Es-tu un messager de crainte ou d’espérance, de joie ou de deuil?

Non, le guerrier est une estafette envoyée du ministère des finances à la rue de la Tour-d’Auvergne, par mon ami***, employé audit établissement, pour me demander s’il n’aurait pas par hasard laissé chez moi un parapluie vert.

Darmès,—qui a tiré sur le roi, vient d’être, par la Cour des pairs, condamné à la peine des parricides,—c’est-à-dire à être conduit sur le lieu du supplice et à avoir le poing coupé, puis la tête tranchée.

MM. les pairs ont, en cette circonstance, un peu agi comme les architectes qui, sachant qu’on leur diminuera un quart ou un cinquième en réglant leur mémoire, mettent sur ledit mémoire un cinquième ou un quart de plus qu’ils ne veulent avoir.

Darmès a été exécuté deux jours après son jugement.

Le roi a, dit-on, fait grâce des accessoires, c’est-à-dire de la chemise blanche et du poing.

UN VOISIN DE CAMPAGNE.—Le roi Louis-Philippe avait près de Neuilly un voisin fort incommode. C’était un citoyen ennemi des rois en général, et du roi de Juillet en particulier,—qui offrait à la patrie toutes les tribulations qu’il trouvait moyen de faire subir au malheureux monarque.

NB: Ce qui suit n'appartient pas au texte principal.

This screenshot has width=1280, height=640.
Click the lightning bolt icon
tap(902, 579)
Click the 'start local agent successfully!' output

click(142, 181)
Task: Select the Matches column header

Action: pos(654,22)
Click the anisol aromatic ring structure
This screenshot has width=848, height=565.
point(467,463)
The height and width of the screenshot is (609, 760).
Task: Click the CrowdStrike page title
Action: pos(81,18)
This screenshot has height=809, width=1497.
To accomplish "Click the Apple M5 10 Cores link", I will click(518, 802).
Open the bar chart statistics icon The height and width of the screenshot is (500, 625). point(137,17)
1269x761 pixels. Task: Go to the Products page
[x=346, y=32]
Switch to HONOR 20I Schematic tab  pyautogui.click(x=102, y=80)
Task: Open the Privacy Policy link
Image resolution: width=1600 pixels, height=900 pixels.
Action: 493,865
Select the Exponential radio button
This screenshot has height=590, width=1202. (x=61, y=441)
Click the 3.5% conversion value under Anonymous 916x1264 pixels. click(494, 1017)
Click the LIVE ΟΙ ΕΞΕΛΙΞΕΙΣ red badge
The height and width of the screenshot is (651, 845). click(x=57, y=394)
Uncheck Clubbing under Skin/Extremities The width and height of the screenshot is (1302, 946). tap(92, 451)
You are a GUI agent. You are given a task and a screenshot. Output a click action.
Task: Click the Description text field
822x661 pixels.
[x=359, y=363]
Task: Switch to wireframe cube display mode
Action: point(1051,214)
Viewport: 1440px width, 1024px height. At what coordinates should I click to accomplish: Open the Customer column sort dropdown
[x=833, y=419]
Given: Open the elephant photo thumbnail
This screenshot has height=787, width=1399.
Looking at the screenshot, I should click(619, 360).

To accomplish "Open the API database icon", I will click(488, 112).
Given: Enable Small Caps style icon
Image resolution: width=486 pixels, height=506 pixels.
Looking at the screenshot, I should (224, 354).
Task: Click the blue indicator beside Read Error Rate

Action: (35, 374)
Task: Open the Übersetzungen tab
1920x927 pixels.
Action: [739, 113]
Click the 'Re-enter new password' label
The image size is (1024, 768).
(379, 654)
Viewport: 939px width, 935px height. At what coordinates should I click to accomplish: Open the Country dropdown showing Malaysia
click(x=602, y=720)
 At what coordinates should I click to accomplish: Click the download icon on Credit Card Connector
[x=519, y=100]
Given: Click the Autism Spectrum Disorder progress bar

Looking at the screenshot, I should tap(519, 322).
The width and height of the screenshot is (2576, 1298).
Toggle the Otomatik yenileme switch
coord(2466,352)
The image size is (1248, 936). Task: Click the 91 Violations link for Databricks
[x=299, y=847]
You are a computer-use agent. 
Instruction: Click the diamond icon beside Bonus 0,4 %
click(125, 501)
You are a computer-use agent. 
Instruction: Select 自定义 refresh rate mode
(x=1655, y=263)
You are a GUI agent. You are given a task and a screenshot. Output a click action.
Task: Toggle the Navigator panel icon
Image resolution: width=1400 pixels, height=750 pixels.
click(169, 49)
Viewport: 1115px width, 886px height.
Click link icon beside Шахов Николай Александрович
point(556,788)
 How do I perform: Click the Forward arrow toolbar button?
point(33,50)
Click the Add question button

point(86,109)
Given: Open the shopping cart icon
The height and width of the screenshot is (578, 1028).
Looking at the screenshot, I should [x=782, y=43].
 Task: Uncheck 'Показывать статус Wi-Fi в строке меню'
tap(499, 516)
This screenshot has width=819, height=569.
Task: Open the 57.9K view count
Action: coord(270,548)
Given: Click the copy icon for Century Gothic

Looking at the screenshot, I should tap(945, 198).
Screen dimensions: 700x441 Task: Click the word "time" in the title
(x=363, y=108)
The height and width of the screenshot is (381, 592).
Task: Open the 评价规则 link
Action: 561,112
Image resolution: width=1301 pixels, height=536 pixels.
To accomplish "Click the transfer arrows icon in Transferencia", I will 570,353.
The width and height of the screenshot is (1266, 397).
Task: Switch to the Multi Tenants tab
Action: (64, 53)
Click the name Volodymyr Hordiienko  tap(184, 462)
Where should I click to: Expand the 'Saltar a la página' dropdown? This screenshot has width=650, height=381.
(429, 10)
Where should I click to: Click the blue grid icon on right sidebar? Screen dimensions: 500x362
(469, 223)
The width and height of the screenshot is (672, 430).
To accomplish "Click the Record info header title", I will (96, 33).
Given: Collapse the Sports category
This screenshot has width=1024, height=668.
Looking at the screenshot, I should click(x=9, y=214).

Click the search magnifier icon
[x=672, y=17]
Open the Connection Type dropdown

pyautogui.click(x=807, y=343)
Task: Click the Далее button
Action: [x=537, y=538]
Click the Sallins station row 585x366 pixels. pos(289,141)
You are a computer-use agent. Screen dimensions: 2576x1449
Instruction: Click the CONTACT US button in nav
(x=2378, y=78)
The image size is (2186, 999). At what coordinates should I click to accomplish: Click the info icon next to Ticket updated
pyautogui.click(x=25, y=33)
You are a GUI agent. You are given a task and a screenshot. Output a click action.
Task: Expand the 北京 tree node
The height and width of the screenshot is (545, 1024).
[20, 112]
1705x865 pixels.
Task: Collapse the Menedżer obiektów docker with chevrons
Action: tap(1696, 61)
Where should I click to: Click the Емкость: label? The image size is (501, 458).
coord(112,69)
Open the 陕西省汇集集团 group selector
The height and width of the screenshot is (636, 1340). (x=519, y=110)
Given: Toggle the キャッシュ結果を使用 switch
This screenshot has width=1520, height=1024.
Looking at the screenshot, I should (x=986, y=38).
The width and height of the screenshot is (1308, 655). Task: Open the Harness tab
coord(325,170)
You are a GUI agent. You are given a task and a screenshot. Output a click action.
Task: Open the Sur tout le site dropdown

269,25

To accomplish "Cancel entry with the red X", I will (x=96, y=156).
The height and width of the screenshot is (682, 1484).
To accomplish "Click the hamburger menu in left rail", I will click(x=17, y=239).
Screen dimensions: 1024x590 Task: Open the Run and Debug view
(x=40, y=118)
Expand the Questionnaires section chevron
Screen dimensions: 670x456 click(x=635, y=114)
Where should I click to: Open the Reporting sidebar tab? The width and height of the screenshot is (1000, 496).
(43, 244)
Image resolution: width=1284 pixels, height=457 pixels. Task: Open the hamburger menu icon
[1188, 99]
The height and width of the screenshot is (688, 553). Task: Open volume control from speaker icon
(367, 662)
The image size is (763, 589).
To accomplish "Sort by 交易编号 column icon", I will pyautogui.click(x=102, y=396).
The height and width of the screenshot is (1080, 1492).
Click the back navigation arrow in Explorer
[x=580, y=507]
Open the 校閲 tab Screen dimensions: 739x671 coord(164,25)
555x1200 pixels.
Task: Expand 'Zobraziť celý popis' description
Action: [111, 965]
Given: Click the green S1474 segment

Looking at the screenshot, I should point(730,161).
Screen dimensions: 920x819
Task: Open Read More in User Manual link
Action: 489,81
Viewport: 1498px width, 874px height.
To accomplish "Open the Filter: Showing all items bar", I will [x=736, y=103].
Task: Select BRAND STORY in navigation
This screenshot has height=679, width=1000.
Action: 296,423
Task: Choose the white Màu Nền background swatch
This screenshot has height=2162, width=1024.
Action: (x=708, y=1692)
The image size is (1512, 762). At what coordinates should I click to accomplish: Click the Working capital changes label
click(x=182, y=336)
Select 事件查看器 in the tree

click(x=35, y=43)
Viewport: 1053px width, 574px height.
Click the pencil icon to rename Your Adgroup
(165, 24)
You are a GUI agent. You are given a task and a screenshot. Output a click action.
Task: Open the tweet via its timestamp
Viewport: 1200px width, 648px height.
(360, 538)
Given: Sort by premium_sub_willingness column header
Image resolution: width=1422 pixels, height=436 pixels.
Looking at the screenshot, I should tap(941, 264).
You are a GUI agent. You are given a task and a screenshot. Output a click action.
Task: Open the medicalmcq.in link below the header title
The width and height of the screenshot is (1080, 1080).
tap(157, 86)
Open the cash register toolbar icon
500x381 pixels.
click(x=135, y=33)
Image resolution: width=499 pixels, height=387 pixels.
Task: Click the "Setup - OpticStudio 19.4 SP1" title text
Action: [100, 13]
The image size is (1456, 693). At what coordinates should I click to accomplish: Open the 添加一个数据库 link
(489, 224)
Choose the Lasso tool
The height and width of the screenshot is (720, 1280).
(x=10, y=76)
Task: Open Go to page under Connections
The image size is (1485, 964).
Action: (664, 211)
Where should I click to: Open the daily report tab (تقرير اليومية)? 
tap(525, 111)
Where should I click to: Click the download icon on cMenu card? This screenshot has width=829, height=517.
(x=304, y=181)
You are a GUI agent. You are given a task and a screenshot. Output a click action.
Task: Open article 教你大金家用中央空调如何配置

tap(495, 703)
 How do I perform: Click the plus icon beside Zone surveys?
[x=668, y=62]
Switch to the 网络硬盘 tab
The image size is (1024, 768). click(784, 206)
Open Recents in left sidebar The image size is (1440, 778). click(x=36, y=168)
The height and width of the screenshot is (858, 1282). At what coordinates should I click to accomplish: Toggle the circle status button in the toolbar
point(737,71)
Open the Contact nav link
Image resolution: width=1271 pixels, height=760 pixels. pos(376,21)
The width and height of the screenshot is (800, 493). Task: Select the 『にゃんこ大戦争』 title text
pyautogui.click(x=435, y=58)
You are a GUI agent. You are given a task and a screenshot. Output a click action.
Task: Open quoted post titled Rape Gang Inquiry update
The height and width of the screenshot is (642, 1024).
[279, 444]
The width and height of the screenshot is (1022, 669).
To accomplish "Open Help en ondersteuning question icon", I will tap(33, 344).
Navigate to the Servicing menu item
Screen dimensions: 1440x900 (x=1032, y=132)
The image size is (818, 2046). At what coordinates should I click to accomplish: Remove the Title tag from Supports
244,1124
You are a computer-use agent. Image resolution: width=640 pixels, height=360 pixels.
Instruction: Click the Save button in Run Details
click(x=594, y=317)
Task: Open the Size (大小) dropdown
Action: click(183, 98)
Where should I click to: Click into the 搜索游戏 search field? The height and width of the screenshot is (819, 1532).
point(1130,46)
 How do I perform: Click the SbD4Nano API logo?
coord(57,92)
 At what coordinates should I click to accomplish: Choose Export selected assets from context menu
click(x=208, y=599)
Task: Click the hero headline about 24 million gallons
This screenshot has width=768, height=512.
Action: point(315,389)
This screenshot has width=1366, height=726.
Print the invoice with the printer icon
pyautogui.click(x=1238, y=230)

Sa propriété, contiguë à celle du roi, consistait en un petit terrain, sur lequel il se plaisait à rassembler tous les chiens morts repêchés dans la rivière, et en général tout ce qui pouvait offenser l’odorat.—Le roi s’en plaignit à M. de Montalivet, qui prit sur lui de délivrer le parc de Neuilly de cet inconvénient;—il alla trouver le voisin, et lui demanda s’il voudrait vendre son petit terrain.